> TASK DIRECTIONS:
Your answer must be a word-for-word copy of the data.

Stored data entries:
================================

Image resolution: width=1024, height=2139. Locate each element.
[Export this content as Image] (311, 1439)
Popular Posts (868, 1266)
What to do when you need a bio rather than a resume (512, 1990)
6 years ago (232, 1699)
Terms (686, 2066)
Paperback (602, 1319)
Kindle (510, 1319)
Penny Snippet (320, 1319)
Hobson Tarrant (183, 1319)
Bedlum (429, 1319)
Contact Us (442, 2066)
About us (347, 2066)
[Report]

================================

> EXERCISE OUTPUT:
Image resolution: width=1024, height=2139. Locate each element.
[Export this content as Image] (311, 1439)
Popular Posts (868, 1266)
What to do when you need a bio rather than a resume (512, 1990)
6 years ago (232, 1699)
Terms (686, 2066)
Paperback (602, 1319)
Kindle (510, 1319)
Penny Snippet (320, 1319)
Hobson Tarrant (183, 1319)
Bedlum (429, 1319)
Contact Us (442, 2066)
About us (347, 2066)
[Report]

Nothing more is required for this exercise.